> WORK TO BE COMPLETED: Copy each line below that includes "beside".

(Saved entries)
---+---

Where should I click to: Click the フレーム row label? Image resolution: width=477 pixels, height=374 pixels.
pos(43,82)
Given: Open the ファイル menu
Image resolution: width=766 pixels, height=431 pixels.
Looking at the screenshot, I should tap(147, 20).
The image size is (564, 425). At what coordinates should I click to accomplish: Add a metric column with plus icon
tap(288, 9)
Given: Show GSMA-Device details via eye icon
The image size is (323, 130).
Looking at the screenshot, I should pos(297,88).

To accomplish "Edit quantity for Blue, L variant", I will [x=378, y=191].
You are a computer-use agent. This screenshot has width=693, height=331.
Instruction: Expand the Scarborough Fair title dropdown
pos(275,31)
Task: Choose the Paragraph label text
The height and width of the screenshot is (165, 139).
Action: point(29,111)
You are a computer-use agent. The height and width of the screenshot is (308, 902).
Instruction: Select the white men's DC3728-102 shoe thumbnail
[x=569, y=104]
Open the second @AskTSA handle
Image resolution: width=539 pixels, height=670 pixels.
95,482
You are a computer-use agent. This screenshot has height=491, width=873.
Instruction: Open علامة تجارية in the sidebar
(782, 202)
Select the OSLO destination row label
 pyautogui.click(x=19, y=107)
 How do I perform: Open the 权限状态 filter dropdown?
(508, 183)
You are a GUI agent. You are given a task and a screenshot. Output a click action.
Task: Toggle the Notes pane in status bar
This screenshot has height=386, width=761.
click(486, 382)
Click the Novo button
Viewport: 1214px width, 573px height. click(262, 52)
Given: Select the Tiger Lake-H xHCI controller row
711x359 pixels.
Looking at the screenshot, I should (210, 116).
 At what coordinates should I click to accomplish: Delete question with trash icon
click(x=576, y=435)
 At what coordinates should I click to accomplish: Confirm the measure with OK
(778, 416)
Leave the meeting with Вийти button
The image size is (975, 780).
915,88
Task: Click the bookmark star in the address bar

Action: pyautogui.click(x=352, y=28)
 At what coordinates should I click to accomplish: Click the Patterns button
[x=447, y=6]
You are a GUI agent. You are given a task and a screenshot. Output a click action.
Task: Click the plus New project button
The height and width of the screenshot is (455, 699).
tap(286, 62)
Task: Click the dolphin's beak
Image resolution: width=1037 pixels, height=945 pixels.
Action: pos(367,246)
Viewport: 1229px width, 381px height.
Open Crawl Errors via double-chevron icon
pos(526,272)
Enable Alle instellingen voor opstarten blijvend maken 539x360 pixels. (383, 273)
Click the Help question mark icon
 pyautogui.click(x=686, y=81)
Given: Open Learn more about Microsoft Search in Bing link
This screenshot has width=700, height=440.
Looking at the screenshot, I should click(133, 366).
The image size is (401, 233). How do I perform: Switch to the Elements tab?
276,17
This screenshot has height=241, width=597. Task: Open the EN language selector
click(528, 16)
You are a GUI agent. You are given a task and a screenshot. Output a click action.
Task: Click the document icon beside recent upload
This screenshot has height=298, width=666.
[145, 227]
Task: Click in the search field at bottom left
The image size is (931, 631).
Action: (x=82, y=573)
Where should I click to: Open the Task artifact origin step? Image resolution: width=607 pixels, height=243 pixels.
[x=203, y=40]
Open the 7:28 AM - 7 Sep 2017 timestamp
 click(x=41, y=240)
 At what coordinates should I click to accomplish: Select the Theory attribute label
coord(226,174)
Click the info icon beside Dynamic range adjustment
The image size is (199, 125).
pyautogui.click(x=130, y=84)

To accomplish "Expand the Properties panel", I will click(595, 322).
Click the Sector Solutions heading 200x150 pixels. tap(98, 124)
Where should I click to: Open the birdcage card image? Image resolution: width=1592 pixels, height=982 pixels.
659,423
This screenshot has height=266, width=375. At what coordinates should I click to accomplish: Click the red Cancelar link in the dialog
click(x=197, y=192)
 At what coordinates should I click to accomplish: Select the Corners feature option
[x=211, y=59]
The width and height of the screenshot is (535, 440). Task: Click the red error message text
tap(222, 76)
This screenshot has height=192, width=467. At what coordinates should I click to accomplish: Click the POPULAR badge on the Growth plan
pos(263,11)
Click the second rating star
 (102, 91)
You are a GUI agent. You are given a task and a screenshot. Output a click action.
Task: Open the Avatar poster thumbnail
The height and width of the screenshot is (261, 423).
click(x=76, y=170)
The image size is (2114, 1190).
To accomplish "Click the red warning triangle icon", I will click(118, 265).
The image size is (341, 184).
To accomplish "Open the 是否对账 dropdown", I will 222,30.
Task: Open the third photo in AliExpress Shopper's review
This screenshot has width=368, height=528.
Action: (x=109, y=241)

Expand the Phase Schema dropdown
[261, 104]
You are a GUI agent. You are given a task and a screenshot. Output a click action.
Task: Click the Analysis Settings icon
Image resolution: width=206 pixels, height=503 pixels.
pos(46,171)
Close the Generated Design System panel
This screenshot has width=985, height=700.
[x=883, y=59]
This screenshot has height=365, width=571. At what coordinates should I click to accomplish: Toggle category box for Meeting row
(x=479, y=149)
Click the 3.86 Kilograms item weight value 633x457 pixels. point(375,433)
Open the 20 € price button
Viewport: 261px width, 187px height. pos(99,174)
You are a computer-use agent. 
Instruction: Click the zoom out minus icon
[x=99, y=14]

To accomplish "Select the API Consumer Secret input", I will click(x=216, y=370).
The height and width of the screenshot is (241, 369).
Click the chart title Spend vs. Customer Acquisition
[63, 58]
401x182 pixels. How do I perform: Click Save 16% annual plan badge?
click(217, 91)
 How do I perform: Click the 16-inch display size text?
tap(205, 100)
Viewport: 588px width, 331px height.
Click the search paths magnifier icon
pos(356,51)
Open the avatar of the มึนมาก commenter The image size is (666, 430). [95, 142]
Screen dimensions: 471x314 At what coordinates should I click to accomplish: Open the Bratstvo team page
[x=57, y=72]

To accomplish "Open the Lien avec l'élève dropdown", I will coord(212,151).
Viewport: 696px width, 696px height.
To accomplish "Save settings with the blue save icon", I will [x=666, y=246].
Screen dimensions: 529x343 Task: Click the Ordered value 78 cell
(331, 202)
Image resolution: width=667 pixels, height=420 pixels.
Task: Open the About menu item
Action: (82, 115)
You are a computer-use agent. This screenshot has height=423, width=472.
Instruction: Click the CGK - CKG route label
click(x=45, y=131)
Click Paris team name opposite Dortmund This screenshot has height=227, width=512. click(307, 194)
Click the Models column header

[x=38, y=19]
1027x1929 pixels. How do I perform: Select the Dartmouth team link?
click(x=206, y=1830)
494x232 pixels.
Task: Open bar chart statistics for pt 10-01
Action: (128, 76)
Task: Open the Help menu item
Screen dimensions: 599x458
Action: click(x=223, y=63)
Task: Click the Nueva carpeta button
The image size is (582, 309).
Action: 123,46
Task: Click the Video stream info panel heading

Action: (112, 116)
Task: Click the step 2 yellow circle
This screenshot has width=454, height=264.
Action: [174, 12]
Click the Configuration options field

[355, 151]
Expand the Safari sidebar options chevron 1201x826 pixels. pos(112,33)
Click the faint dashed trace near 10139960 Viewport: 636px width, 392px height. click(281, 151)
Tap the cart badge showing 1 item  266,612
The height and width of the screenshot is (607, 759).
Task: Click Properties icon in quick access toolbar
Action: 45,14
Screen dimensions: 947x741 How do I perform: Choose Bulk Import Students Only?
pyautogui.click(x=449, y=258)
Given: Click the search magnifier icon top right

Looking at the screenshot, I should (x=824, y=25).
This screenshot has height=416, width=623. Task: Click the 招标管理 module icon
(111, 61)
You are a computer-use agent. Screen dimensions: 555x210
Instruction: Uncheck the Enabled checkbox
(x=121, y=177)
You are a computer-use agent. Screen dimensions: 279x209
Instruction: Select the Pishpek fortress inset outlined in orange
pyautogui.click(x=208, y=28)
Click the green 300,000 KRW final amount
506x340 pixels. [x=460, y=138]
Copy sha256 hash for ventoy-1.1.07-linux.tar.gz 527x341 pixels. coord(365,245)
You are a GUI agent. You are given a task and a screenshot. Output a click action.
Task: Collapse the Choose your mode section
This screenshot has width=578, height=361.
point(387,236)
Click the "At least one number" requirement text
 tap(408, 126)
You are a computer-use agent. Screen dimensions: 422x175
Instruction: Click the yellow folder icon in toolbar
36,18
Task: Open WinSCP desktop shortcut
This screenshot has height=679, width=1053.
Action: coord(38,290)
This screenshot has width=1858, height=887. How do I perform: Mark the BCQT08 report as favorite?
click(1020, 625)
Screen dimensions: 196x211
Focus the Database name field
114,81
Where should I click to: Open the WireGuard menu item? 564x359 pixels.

---+---

> YOUR SOLUTION:
Task: Click the document icon beside recent upload
Click the info icon beside Dynamic range adjustment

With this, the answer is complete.